## READING PASSAGE
+ + + + + + +

Ro Khanna -- a little-known Silicon Valley lawyer and former Obama administration official -- has quickly and quietly reached rarefied heights in one of politics' most crucial qualifiers for success: campaign fundraising.
And he insists he's not even really running for office -- yet.
The 35-year-old Fremont Democrat raked in a remarkable $1.2 million in the last three months of 2011 for a run in the 15th Congressional District, almost four times the total raised by 20-time incumbent Rep. Pete Stark and two other potential rival Democrats. In fact, his fourth-quarter sum appears to have topped all but two other House candidates across the entire nation -- with House Speaker John Boehner being one of those.
Yet Khanna promises he won't challenge Stark, the 80-year-old Fremont Democrat who says he's running again, and will probably have to wait to spend all that money in 2014. This is the kind of patience Khanna has shown in gradually cultivating Democratic contacts and capital, dating way back to when he was an intern fetching Diet Cokes for then-Vice President Al Gore's chief of staff.
So why is he so busy raising cash now?

+ + + + + + +

## DATASET EXCERPT
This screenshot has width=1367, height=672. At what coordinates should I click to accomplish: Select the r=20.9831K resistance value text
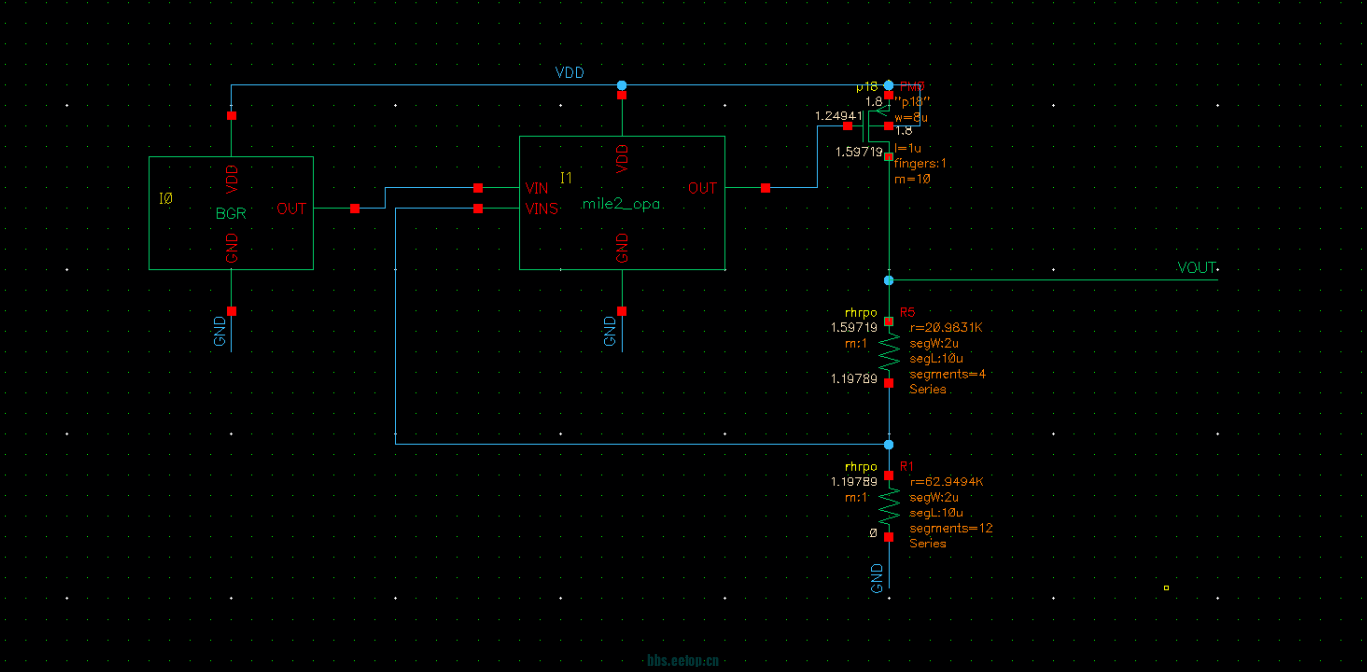[x=946, y=328]
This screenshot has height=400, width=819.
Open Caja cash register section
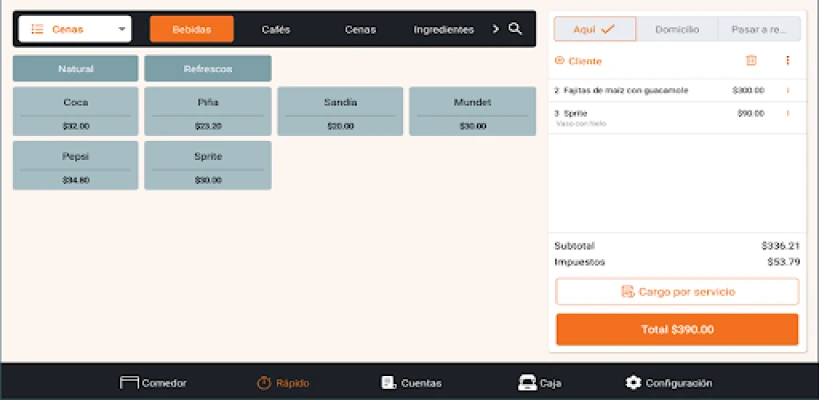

+ + + + + + +

## GOALS
**1)** According to the article about Ro Khanna's fundraising, how much did he raise in the last three months of 2011?
**2)** Return everything from "The 35-year-old Fremont" down to "chief of staff." in the article about Ro Khanna's fundraising.
**3)** Please write the next part of the article about Ro Khanna's fundraising, picking up after its final sentence.

## ANSWER SET
**1)** $1.2 million

**2)**
The 35-year-old Fremont Democrat raked in a remarkable $1.2 million in the last three months of 2011 for a run in the 15th Congressional District, almost four times the total raised by 20-time incumbent Rep. Pete Stark and two other potential rival Democrats. In fact, his fourth-quarter sum appears to have topped all but two other House candidates across the entire nation -- with House Speaker John Boehner being one of those.
Yet Khanna promises he won't challenge Stark, the 80-year-old Fremont Democrat who says he's running again, and will probably have to wait to spend all that money in 2014. This is the kind of patience Khanna has shown in gradually cultivating Democratic contacts and capital, dating way back to when he was an intern fetching Diet Cokes for then-Vice President Al Gore's chief of staff.

**3)**
To Khanna, it's a matter of striking while the fundraising iron is hot: The presidential election has loosened political purse strings; he just finished a two-year stint as a deputy assistant secretary at the U.S. Commerce Department; and his new job at Silicon Valley law powerhouse Wilson Sonsini extends his network even further beyond a burgeoning Indo-American community that's eager to make him its political scion. He's even on schedule to publish a book this fall profiling successful manufacturers he met during his stint with Obama.
"I wanted to capture the moment and prepare for the future," Khanna said. "I had an opportunity, given my experience in the administration, to get a message out on something -- American competitiveness -- that I thought would resonate in a presidential election year, and I could mobilize folks to support the president, to help take back the House."
His contributors include renowned deep pockets such as venture capitalists John Doerr and Bill Draper; hotel mogul and Obama 2008 chief fundraiser Penny Pritzker; Esprit co-founder and Hillary Clinton confidante Susie Tompkins Buell; and salesforce.com CEO Marc Benioff.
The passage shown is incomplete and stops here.